Leptin, also known as a satiety hormone, is a master mediator of food intake and body energy balance. Leptin is produced by adipose tissue and plays multiple regulatory roles in metabolism, immunity, and inflammation. Also, it was shown that leptin is a potent ventilation stimulant acting on central respiratory control nuclei. Leptin exerts its intracellular effects through a long isoform of leptin receptor ObRb. ObRb is found in almost all tissues, and it is expressed at high levels in the brain. Leptin levels in plasma are highly associated with BMI and a degree of adiposity. Therefore, circulating leptin levels are markedly elevated in obese subjects. However, the central satiety effects of leptin are abrogated in obesity. Leptin resistance is defined as a failure of high-circulating levels of leptin to decrease hunger and promote energy expenditure. OSA and IH, powerful triggers of oxidative stress, increase peripheral leptin levels and also induce leptin resistance. Of note, leptin resistance may be implicated in the pathogenesis of OSA through impaired regulation of upper airway patency and diaphragmatic control [2,3].

What causes leptin resistance

Several potential mechanisms behind leptin resistance have been identified. These include:

• Inflammation: Inflammatory signaling in your hypothalamus is likely an important cause of leptin resistance in both animals and humans.

• Free fatty acids: Having elevated free fatty acids in your bloodstream may increase fat metabolites in your brain and interfere with leptin signaling.

• Having high leptin: Having elevated levels of leptin in the first place seems to cause leptin resistance.

Most of these factors are amplified by obesity, meaning that you could get trapped in a vicious cycle of gaining weight and becoming increasingly leptin resistant over time [3].

Genetic mutations

Mutations in the OB and DBU genes in humans are extremely rare and cause hyperphagia, obesity soon after birth, and hypothalamic hypogonadism in homozygotes. Such mutations have only been described in three sisters and resulted in the replacement of guanine by an adenine at the splice-donor site of exon 16 and generation of a truncated leptin receptor lacking transmembrane and intracellular domains. Mutant receptors at high concentrations circulate and bind leptin. In addition to these consequences, dysfunctional secretion of thyrotropin and growth hormones can also occur. These findings indicate that mutations in the leptin gene and that of its receptor are not the main factors that induce the development of leptin resistance in the general population [1].
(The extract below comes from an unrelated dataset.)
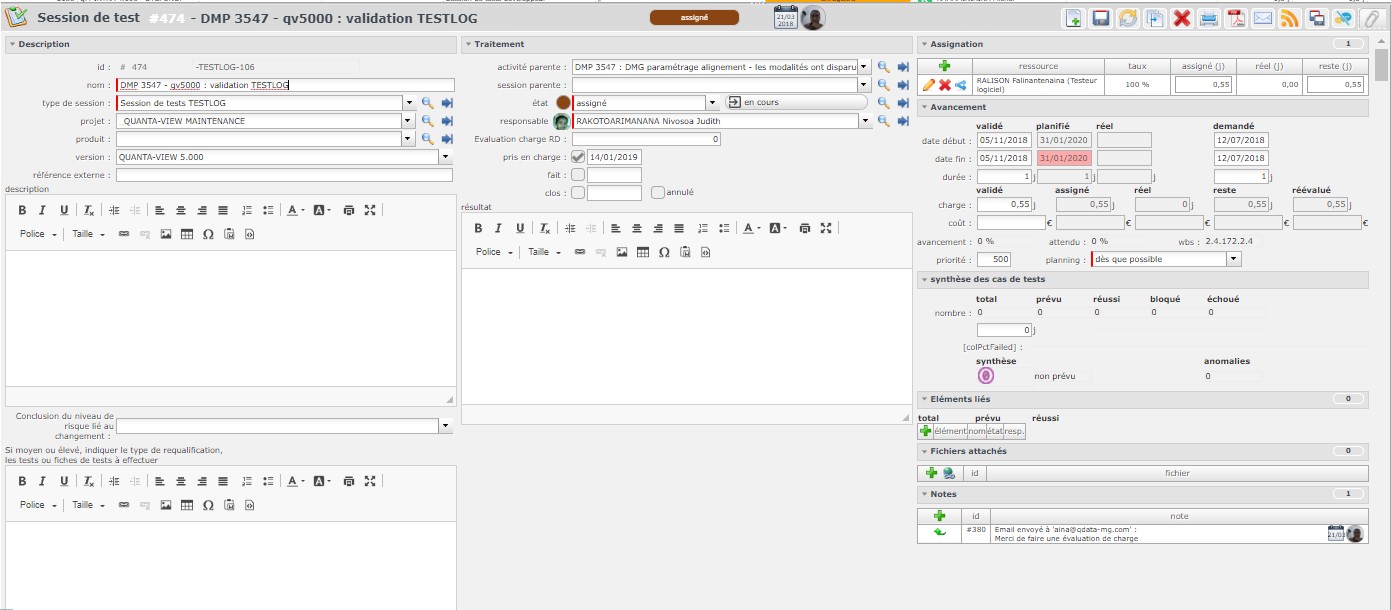
Task: Enable the 'annulé' checkbox
Action: coord(658,193)
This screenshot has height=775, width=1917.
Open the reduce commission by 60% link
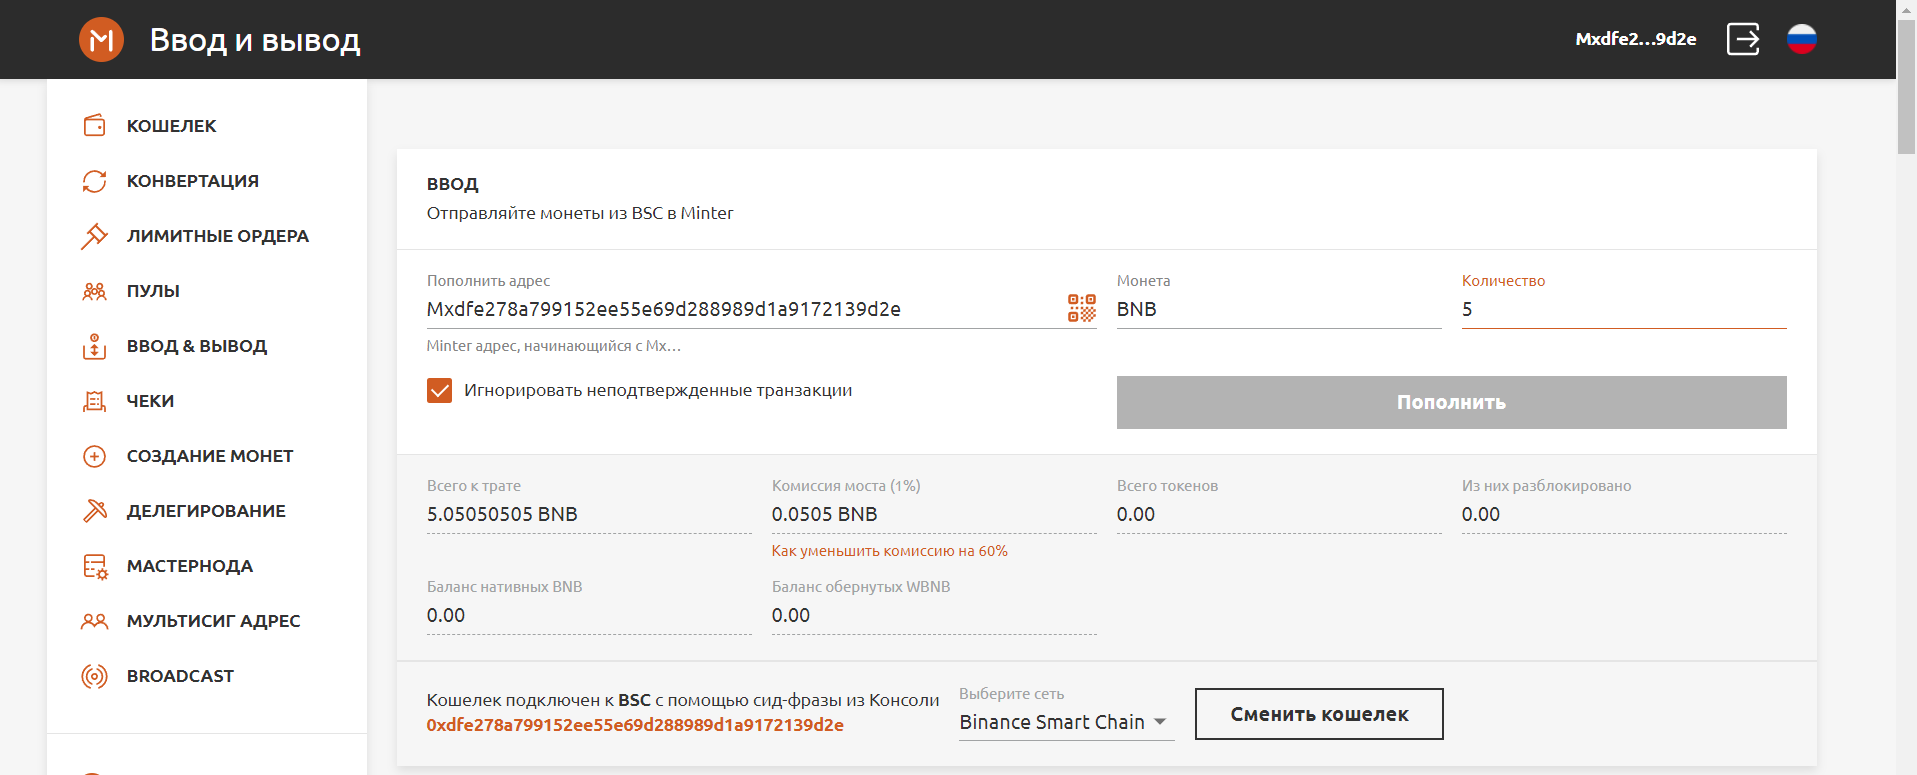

Obesity has a substantial genetic component

The identification of mutant genes that cause obesity in mice provided a molecular framework for identifying mutant genes that cause obesity in humans. Thus, mutations in leptin, the LepR, the MC4R, as well as PCSK1, and enzymes required for the processing of POMC cause human obesity, as do other components of the neural circuit that regulates food intake including BDNF and Sim1. Indeed, it now appears that more than 10% of morbid human obesity is a result of Mendelian defects in these (and other) genes, which, in the majority of cases, are in the MC4R and the LepR [1].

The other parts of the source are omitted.